Copy the records from the line with "This screenshot has height=826, width=1456." through the end of the records, switching "dropdown" to "menu" and keeping everything else the same.
____ Data section
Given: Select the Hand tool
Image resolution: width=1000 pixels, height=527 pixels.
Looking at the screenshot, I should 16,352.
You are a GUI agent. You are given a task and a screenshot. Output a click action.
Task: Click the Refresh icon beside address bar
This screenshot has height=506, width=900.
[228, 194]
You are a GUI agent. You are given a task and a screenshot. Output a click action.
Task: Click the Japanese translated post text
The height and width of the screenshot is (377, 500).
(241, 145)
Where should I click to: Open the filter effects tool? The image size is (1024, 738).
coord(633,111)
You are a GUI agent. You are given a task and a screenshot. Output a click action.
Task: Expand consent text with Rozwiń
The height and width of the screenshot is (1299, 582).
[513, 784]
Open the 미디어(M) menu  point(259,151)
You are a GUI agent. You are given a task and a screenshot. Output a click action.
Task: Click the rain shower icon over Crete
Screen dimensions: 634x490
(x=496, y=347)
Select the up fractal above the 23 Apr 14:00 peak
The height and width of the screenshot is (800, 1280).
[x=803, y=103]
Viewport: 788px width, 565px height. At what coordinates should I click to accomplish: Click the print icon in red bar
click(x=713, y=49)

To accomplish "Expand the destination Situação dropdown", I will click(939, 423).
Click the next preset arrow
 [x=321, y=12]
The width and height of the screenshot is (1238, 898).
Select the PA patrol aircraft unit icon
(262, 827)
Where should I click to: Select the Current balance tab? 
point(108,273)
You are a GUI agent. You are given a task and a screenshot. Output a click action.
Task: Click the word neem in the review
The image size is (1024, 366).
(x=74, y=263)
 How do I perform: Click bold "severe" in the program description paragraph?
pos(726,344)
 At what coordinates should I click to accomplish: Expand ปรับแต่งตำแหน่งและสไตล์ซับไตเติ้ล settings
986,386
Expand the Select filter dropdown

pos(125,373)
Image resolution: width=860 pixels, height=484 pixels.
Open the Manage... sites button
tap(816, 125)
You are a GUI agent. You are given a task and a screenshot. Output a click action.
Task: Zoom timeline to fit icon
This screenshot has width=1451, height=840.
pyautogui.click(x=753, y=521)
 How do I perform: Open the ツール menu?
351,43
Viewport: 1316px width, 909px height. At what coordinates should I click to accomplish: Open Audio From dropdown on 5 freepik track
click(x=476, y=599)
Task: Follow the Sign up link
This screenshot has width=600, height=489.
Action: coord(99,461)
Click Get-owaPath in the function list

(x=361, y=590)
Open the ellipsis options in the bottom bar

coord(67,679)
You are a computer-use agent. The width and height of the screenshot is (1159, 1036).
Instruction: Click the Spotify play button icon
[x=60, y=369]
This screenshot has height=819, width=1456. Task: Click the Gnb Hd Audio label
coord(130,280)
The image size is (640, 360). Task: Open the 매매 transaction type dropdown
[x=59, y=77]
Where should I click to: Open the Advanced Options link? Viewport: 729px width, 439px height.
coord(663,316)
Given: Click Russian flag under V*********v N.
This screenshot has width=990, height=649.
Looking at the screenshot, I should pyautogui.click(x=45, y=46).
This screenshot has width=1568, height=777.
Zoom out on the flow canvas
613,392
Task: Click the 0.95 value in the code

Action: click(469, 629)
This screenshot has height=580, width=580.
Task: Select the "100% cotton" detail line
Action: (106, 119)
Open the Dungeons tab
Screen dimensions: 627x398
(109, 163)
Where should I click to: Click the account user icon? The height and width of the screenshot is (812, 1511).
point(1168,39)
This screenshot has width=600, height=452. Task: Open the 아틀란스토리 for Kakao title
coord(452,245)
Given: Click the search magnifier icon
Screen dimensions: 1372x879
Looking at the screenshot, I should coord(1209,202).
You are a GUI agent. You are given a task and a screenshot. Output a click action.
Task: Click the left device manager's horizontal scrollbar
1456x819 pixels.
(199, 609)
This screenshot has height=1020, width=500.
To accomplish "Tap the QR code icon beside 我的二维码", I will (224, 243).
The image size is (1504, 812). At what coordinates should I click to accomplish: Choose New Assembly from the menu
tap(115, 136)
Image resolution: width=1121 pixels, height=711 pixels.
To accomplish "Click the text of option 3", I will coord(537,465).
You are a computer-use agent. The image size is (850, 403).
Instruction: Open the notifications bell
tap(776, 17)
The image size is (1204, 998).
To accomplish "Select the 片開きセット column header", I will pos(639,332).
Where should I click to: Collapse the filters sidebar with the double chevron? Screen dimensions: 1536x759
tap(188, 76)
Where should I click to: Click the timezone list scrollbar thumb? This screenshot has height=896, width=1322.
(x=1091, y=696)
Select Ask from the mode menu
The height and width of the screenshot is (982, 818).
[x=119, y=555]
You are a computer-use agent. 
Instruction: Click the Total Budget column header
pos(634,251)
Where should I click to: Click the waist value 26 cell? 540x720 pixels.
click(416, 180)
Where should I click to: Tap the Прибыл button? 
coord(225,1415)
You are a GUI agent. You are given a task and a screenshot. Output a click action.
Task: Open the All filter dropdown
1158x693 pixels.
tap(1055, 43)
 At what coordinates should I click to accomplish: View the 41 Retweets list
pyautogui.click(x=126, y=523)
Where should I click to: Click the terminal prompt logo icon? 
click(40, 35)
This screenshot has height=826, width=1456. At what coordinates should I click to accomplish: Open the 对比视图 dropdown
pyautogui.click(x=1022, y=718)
________
• [Written answer]
This screenshot has height=826, width=1456. At what coordinates should I click to accomplish: Open the 对比视图 menu
pyautogui.click(x=1022, y=718)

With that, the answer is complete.